En 2012, les secteurs de l'agriculture, de la sylviculture et de la pêche représentaient 25 % du PIB, mais recevaient la plus faible part du crédit bancaire, 0,16 %2. Pour les dépenses de capital financées sur fonds locaux et exécutées dans le cadre du programme d’investissement public, 5,3 % sont allés au Ministère de l'Agriculture en 2012. Le secteur agricole qui reste - avec un poids de 99 % - le pilier du secteur primaire est très vulnérable par rapport aux aléas climatiques[10]. Ceci est non seulement dû au manque d'entretien des quelques infrastructures d'irrigation et de drainage, mais également au grand manque de ce genre d'infrastructures à travers le pays.
 
Le gouvernement mise à 100 % sur le tourisme, sur l’investissement dans la sous-traitance et dans l'agro-industrie, et sur le secteur des ressources naturelles.

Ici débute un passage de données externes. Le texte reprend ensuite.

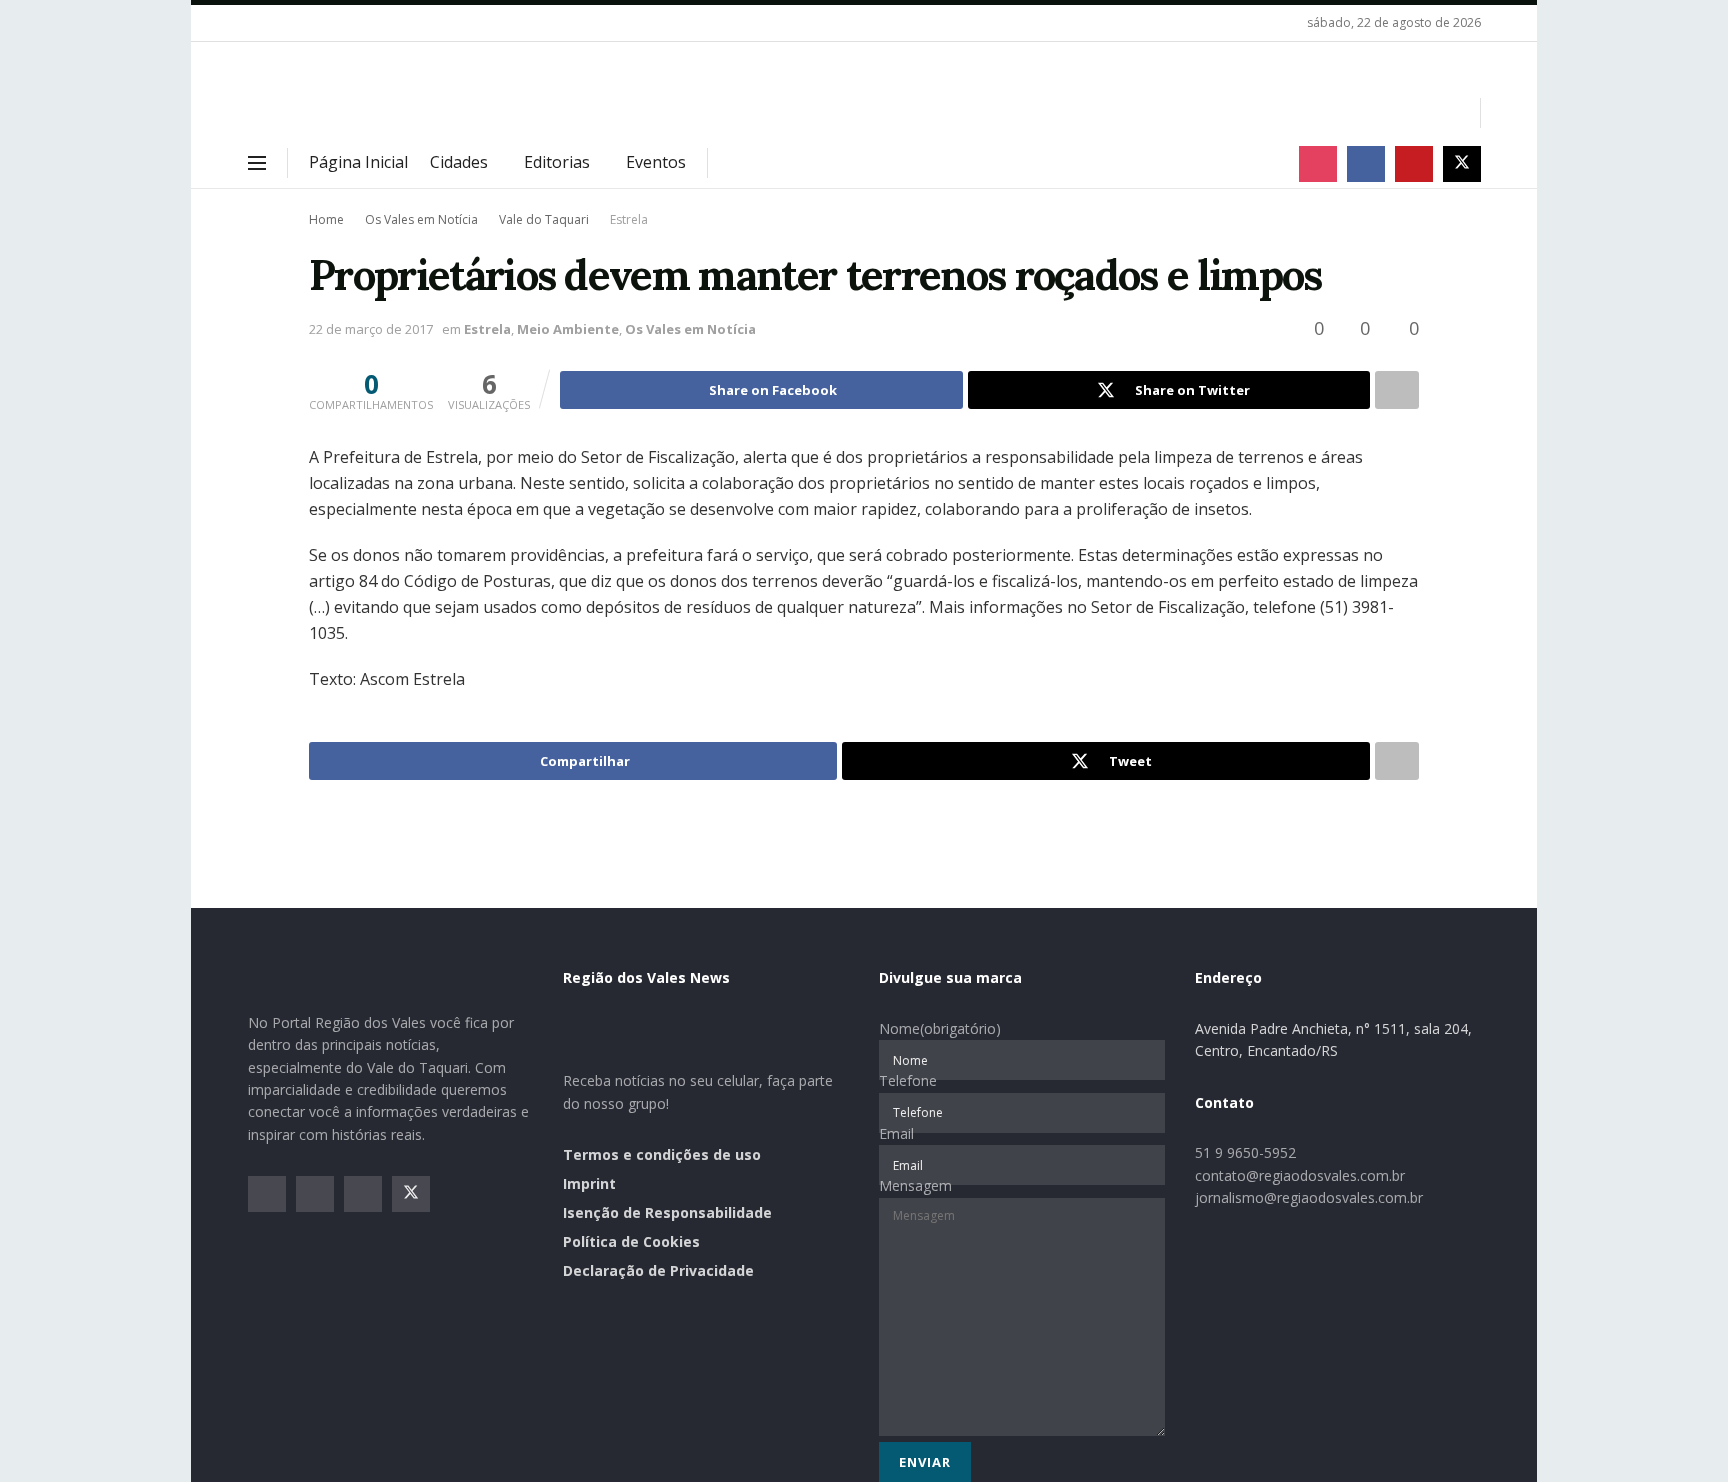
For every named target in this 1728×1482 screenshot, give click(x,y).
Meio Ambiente (568, 329)
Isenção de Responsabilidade (667, 1212)
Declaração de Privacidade (658, 1270)
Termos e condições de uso (662, 1154)
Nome (940, 1028)
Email (896, 1133)
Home (326, 219)
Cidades (459, 162)
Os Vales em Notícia (421, 219)
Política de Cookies (631, 1241)
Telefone (908, 1080)
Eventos (656, 162)
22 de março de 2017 (371, 329)
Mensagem (915, 1185)
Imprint (589, 1183)
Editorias (557, 162)
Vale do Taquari (544, 219)
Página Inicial (358, 162)
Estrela (629, 219)
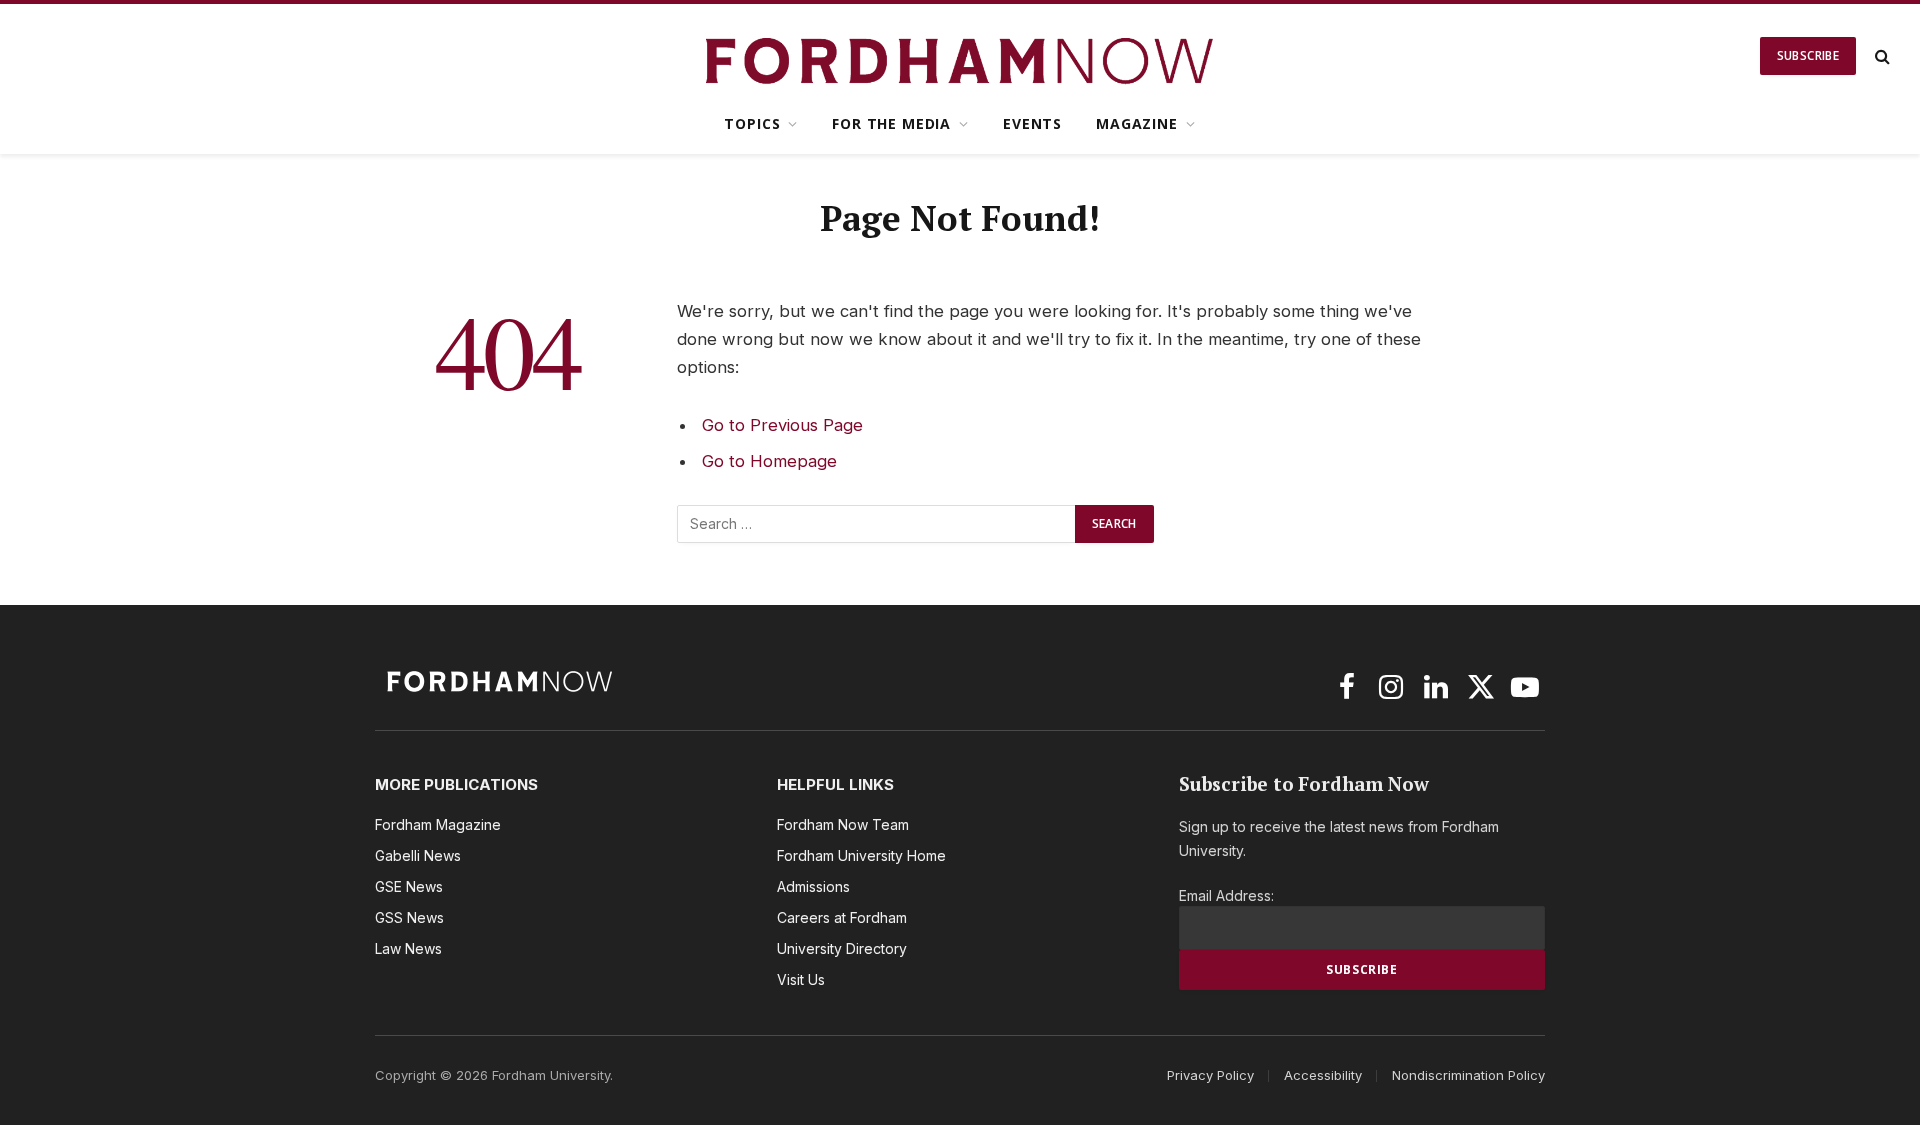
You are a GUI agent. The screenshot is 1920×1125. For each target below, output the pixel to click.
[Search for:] (877, 524)
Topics (752, 123)
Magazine (1137, 123)
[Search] (1880, 56)
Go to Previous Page (782, 425)
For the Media (891, 123)
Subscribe (1808, 55)
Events (1032, 123)
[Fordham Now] (960, 56)
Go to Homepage (769, 461)
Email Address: (1226, 895)
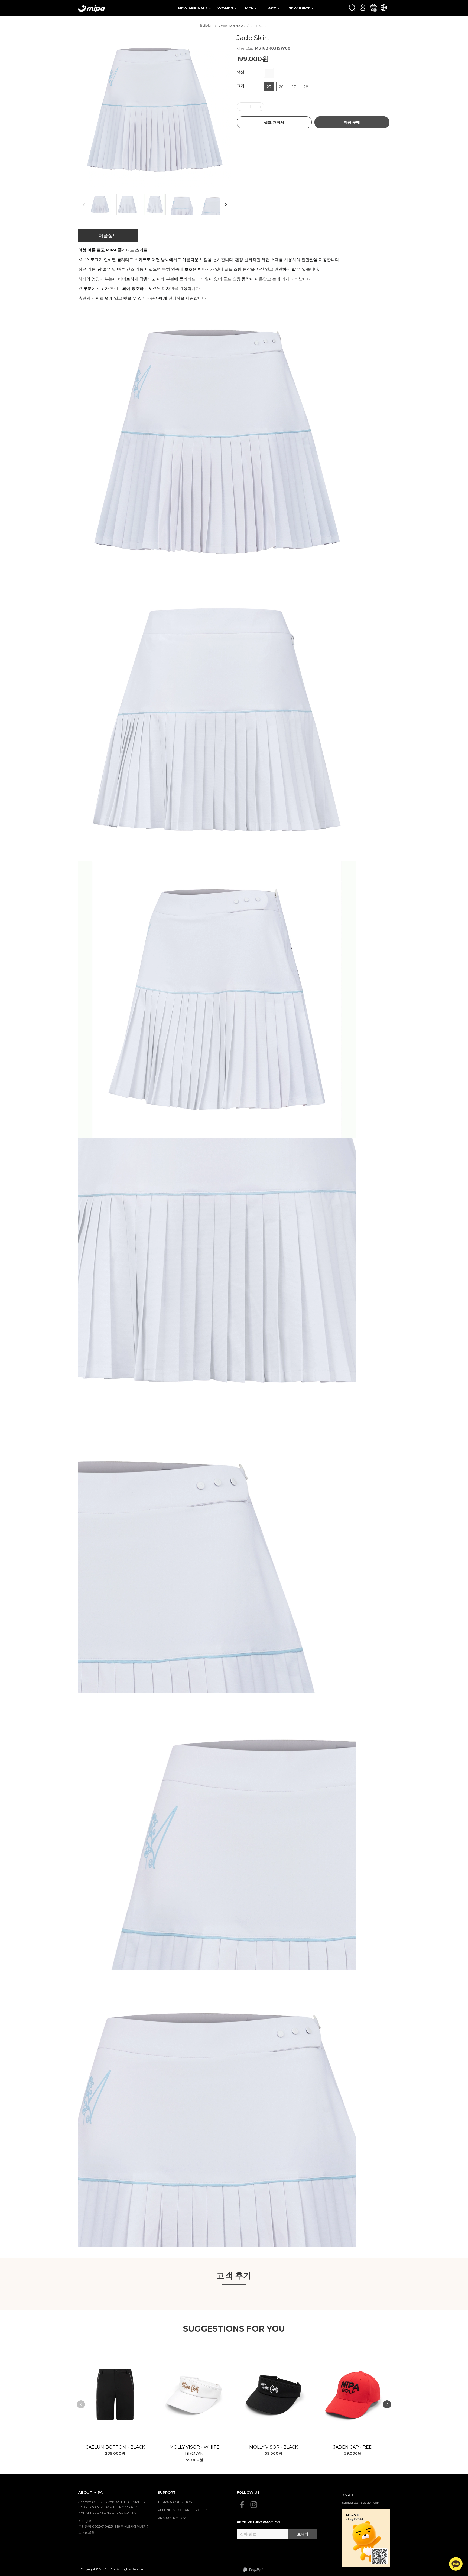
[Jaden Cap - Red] (353, 2394)
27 (293, 86)
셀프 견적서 (274, 122)
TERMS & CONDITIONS (176, 2502)
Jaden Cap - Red (352, 2447)
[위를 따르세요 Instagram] (253, 2504)
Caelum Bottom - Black (115, 2447)
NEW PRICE (299, 8)
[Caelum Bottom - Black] (115, 2394)
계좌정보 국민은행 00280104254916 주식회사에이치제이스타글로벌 (114, 2526)
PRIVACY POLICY (172, 2518)
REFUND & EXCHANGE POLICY (183, 2510)
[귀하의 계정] (362, 7)
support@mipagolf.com (361, 2502)
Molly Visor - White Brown (194, 2450)
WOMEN (225, 8)
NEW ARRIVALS (193, 8)
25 (269, 86)
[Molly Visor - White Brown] (195, 2394)
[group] (154, 110)
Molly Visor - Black (273, 2447)
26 (281, 86)
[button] (225, 204)
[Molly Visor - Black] (274, 2394)
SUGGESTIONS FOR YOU (234, 2329)
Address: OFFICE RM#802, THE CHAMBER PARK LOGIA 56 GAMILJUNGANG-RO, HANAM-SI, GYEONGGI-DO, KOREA (111, 2507)
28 (306, 86)
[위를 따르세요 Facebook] (242, 2504)
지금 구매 (352, 122)
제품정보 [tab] (108, 235)
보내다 (302, 2534)
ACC (272, 8)
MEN (250, 8)
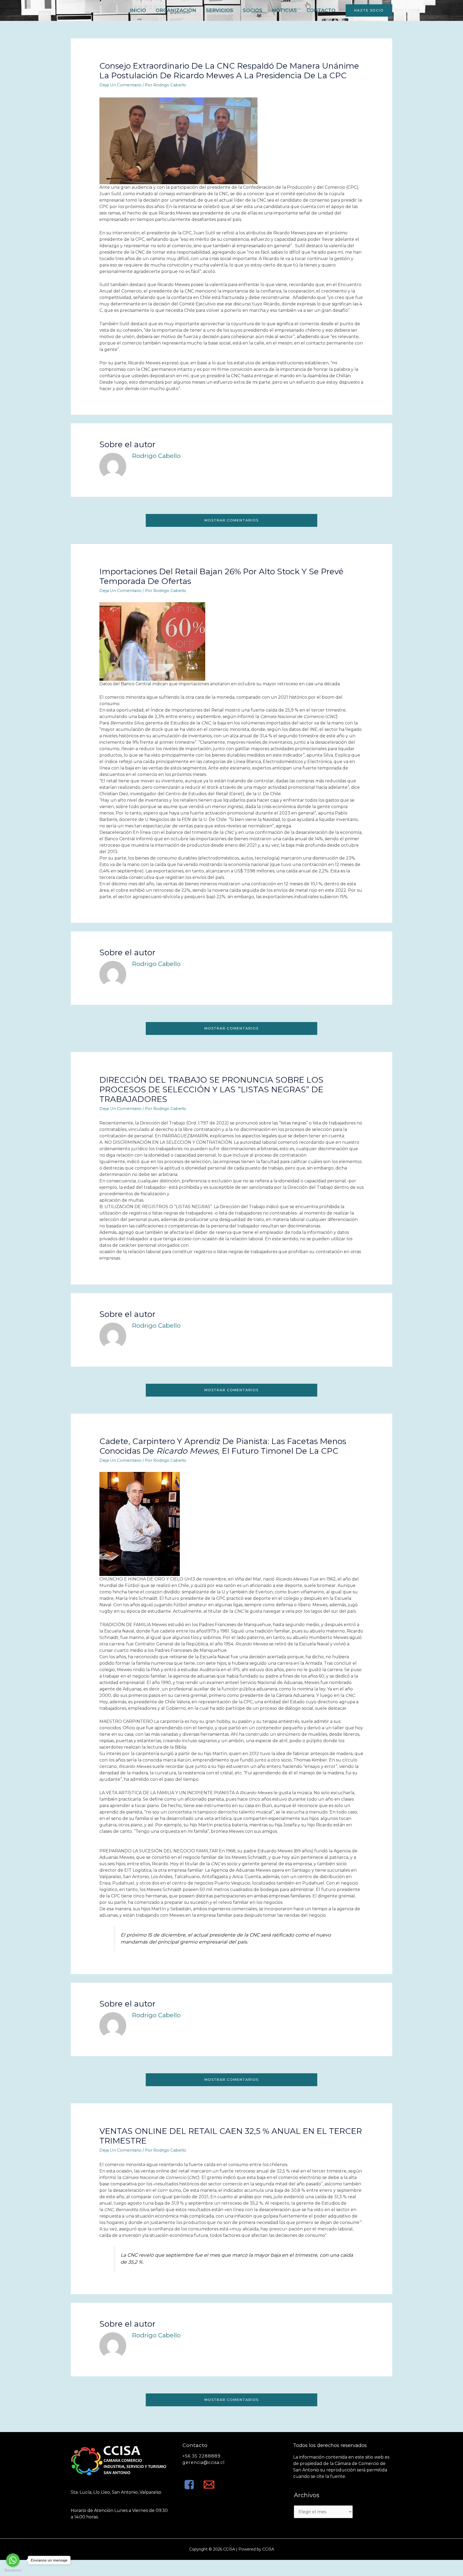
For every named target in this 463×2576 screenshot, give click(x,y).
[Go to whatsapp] (13, 2560)
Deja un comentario (120, 84)
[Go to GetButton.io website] (12, 2570)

Ce dernier n'est pas géré de façon transparente (mines). Ces activités augmentent la dépendance du pays face à l'étranger et imposent un modèle de développement dominé par ce dernier. Ces trois secteurs ne peuvent absorber le chômage massif. La population rurale et ses activités liées aux petites exploitations agricoles reste le secteur le plus important, mais est démunie, sans des politiques publiques qui la soutiennent (crédit, services publiques, assurances,…)[11].

La transformation de fruits doit être appuyée comme filière économique. On est encore loin d’arriver à transformer l'ensemble des fruits et beaucoup pourrissent à terre alors qu'il existe une importante insécurité alimentaire. Les petits ateliers de transformation existent mais font face aux problèmes de fonds de roulement pour mener à bien ces activités.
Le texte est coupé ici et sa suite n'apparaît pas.